WHAT YOU WILL DO
Every line from the one with "This screenshot has height=579, width=1030." through the end of the entries below should be written out exactly; the pictures should not.

RECORDED DATA
***

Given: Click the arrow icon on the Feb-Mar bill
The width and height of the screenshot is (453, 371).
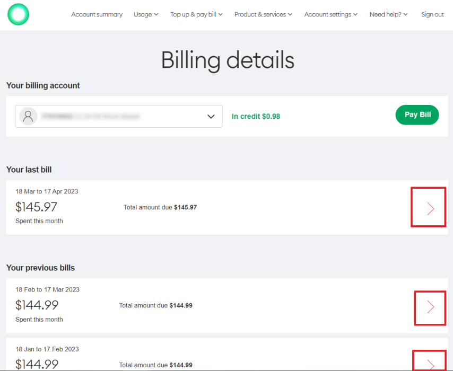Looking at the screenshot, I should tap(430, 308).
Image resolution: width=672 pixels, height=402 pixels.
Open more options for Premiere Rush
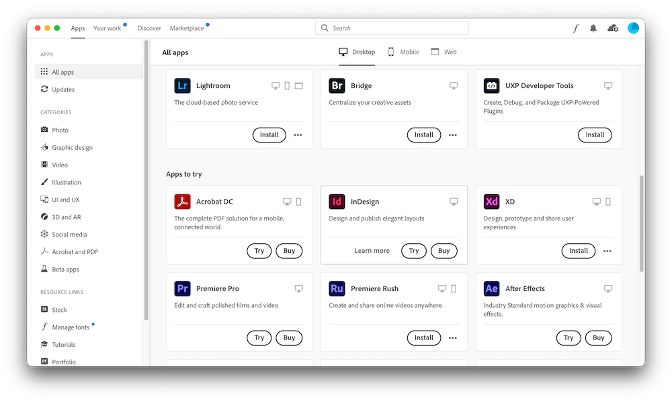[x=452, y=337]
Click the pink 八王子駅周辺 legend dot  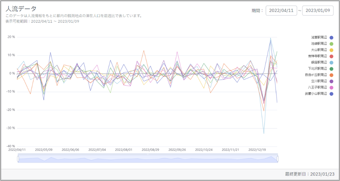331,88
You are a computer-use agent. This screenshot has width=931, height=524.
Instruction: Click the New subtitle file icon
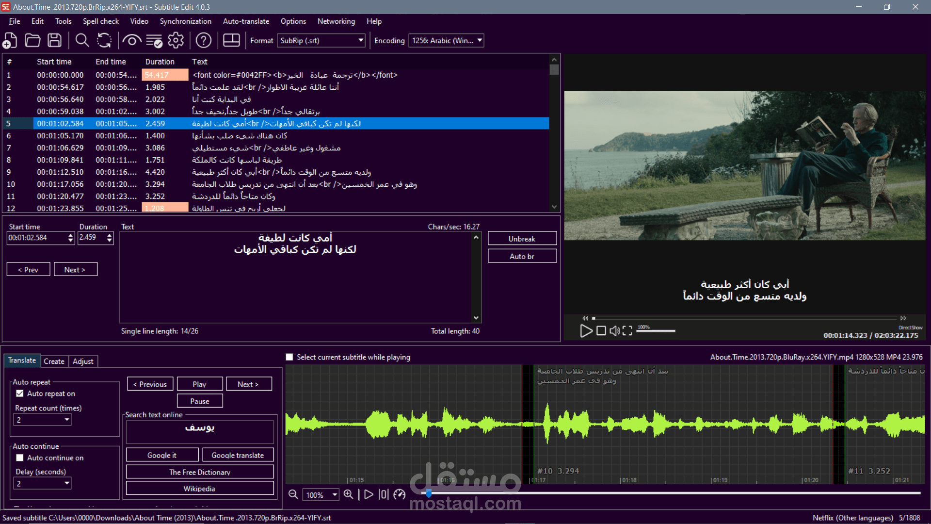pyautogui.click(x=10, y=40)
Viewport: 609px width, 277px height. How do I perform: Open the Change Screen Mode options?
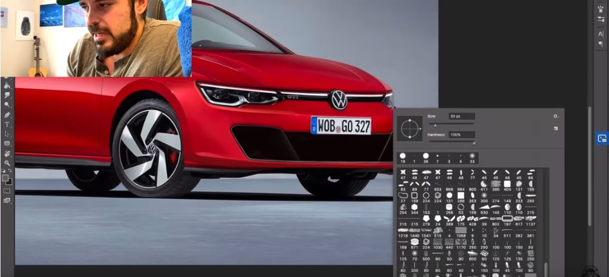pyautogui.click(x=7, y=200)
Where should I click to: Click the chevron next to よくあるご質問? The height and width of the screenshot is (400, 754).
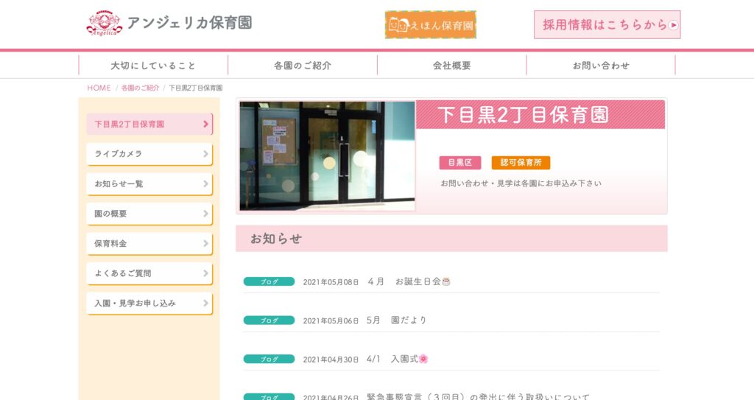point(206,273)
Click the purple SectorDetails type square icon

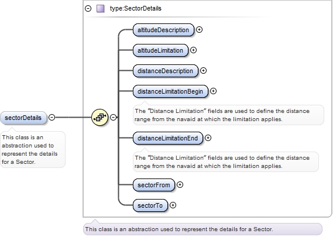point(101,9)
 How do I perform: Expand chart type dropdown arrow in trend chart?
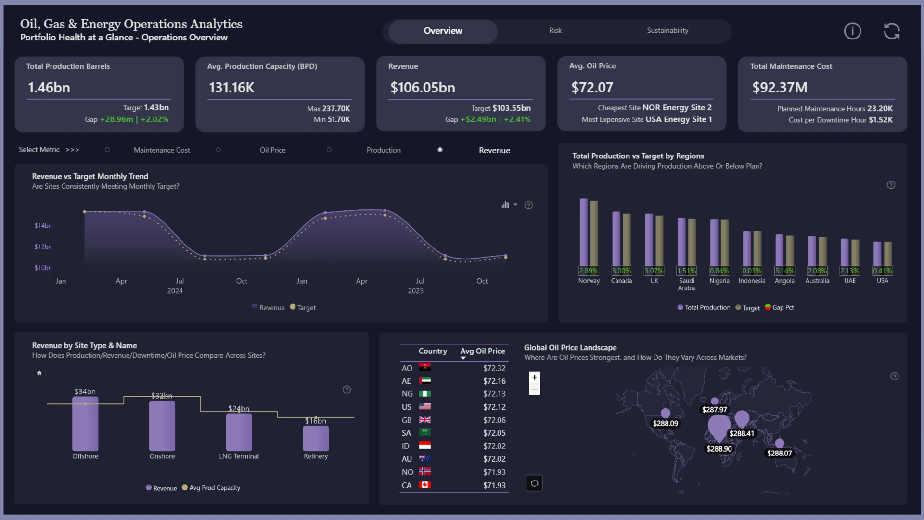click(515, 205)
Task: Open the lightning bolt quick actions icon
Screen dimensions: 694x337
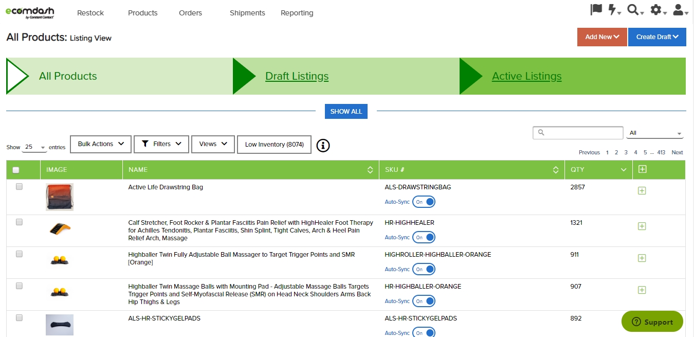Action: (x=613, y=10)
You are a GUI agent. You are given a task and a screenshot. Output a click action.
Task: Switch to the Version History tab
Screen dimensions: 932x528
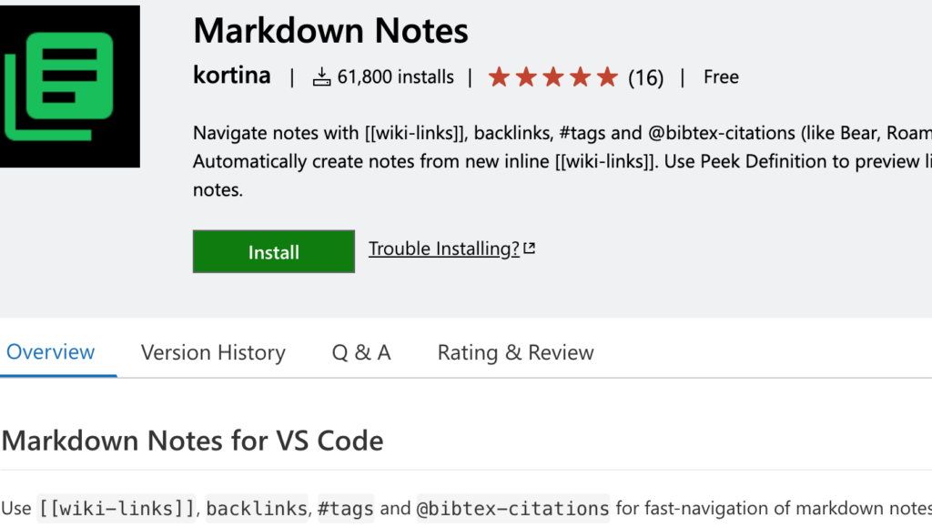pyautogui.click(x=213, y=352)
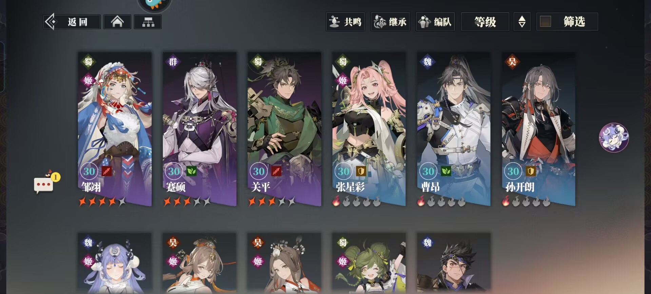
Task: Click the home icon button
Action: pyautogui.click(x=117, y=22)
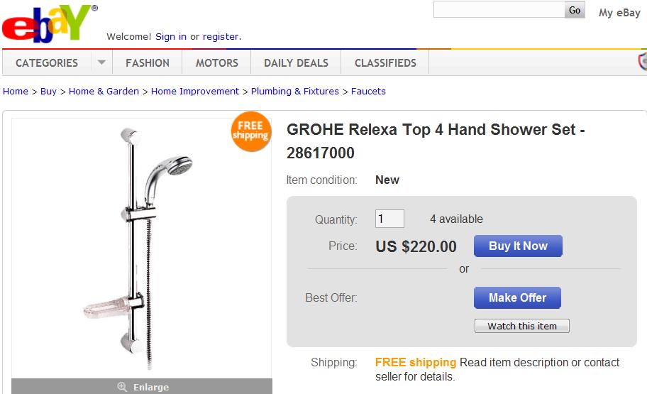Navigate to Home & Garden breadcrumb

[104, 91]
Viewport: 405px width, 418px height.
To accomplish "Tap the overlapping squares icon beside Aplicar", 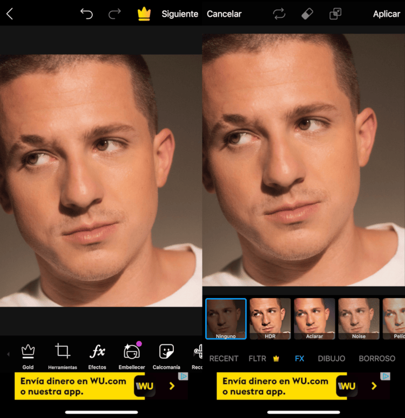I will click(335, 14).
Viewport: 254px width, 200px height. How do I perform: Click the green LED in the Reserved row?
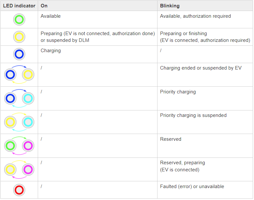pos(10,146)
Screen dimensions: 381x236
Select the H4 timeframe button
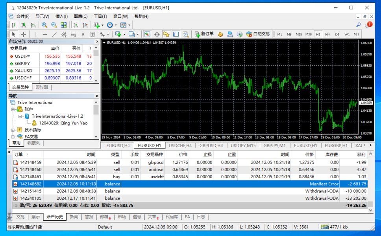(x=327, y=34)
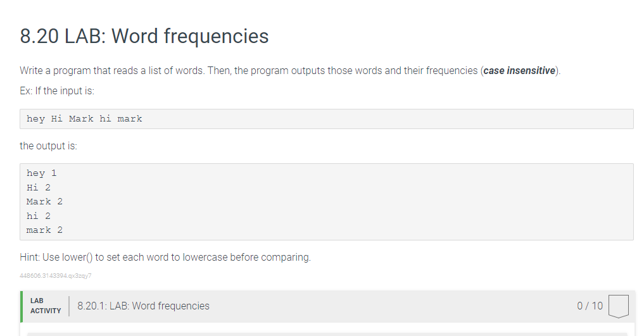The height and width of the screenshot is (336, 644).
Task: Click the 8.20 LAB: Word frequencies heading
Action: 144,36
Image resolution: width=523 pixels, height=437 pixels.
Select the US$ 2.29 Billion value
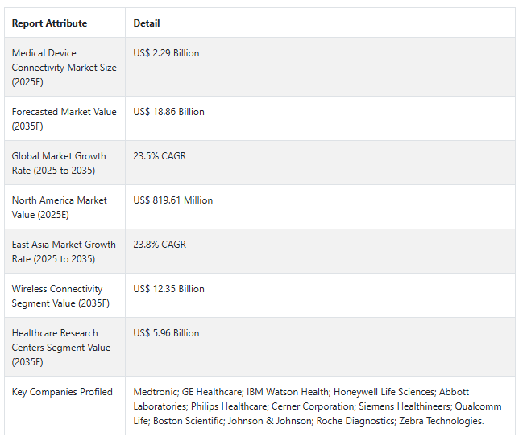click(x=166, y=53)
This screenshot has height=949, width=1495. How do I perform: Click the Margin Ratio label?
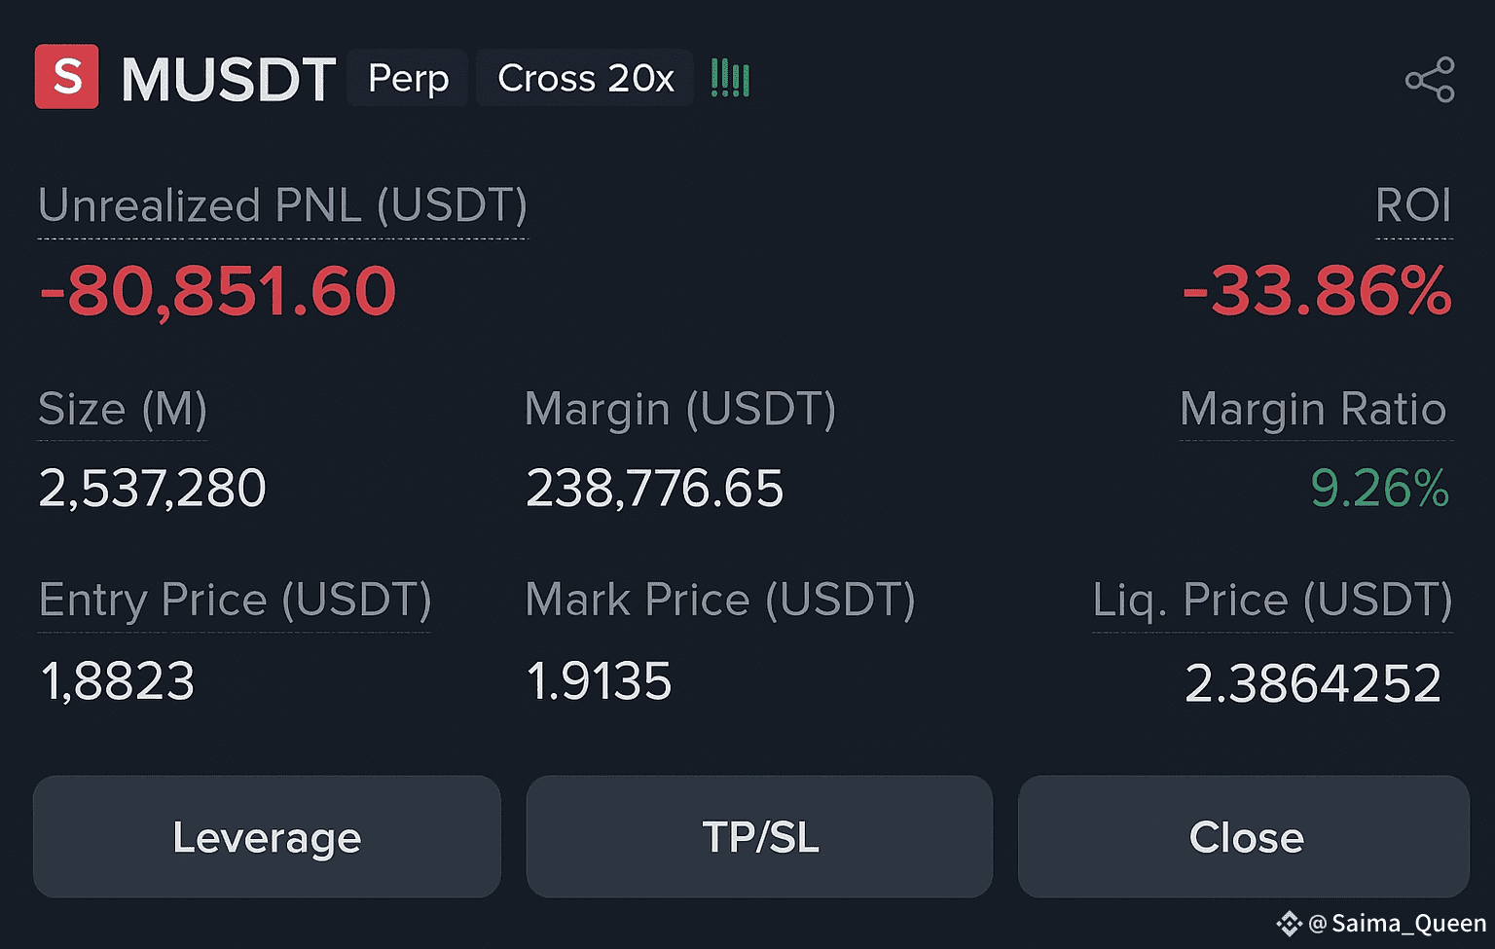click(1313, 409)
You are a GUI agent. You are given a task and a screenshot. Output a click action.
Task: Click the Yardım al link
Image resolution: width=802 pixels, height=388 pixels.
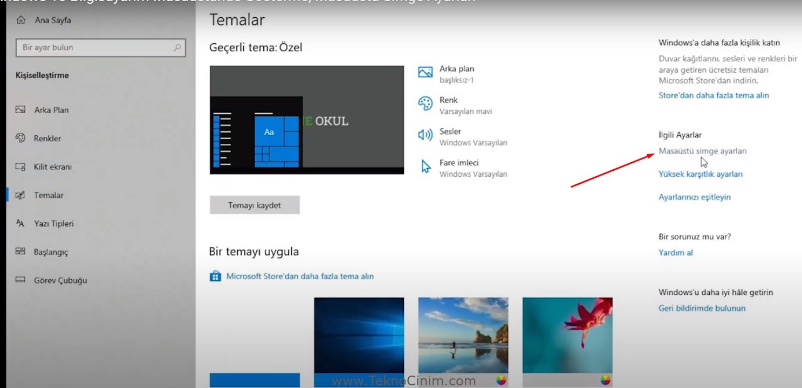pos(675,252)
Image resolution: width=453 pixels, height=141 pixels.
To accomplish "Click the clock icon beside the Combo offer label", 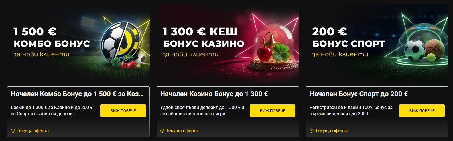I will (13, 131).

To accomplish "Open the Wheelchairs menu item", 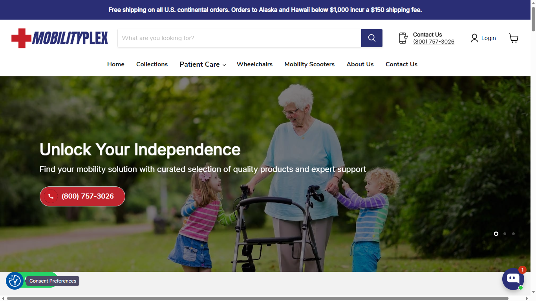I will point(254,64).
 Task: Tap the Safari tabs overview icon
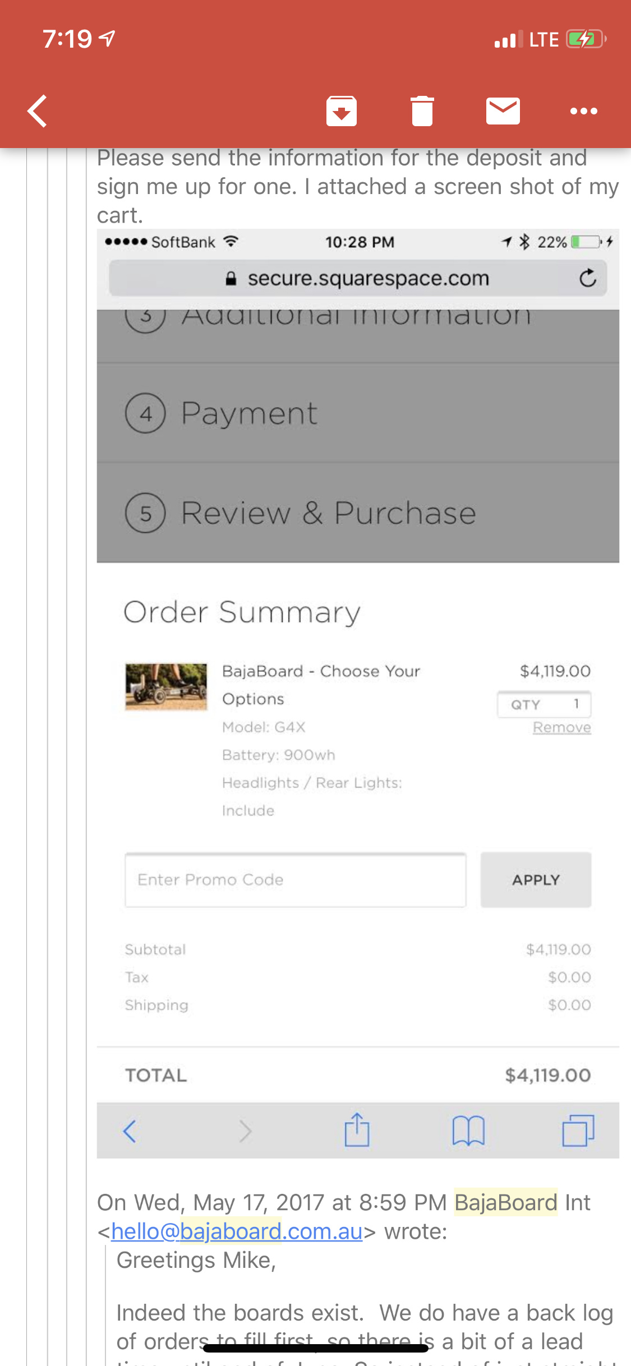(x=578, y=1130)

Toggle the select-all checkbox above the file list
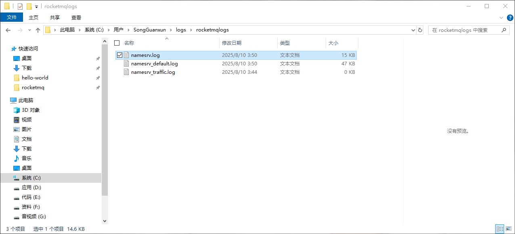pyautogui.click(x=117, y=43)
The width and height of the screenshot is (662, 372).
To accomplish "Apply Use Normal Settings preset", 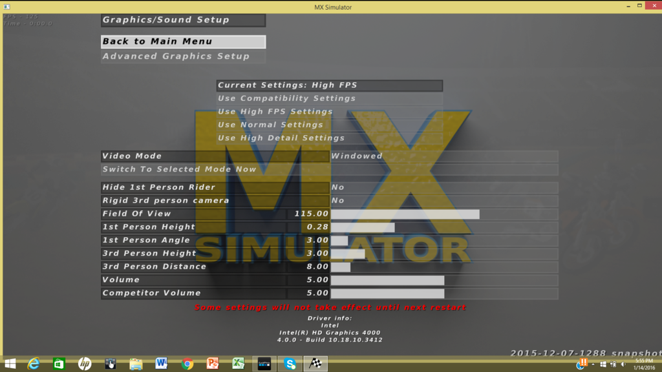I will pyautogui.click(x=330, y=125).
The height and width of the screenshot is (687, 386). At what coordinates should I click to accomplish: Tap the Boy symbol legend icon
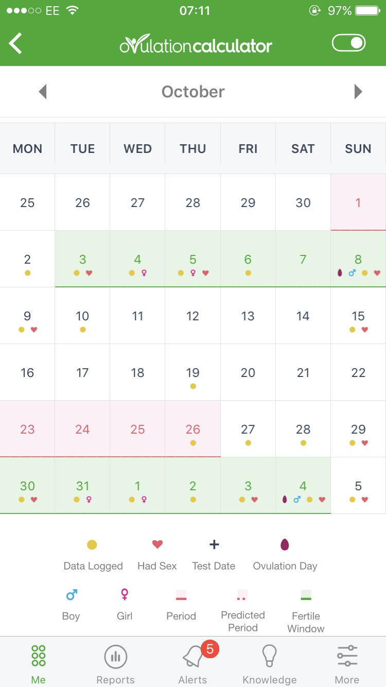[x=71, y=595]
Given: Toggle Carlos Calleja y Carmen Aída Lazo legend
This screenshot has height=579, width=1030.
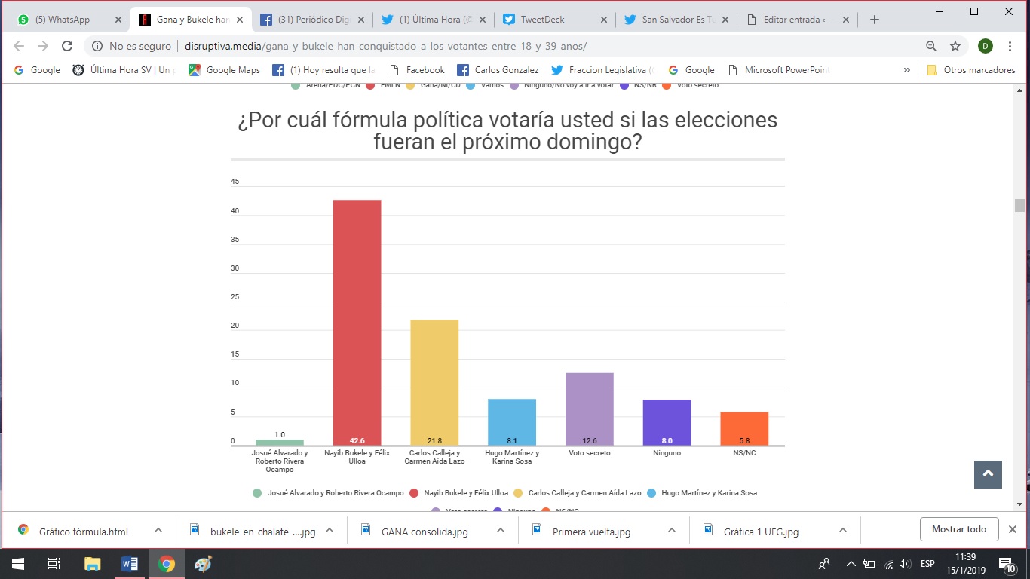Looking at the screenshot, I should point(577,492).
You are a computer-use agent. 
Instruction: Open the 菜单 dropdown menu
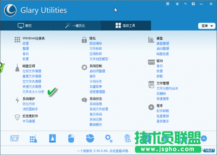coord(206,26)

***

ANSWER TO THIS EXERCISE
This screenshot has height=579, width=1030.
Looking at the screenshot, I should point(577,492).
You are a computer-use agent. 
Instruction: Open the 菜单 dropdown menu
coord(206,26)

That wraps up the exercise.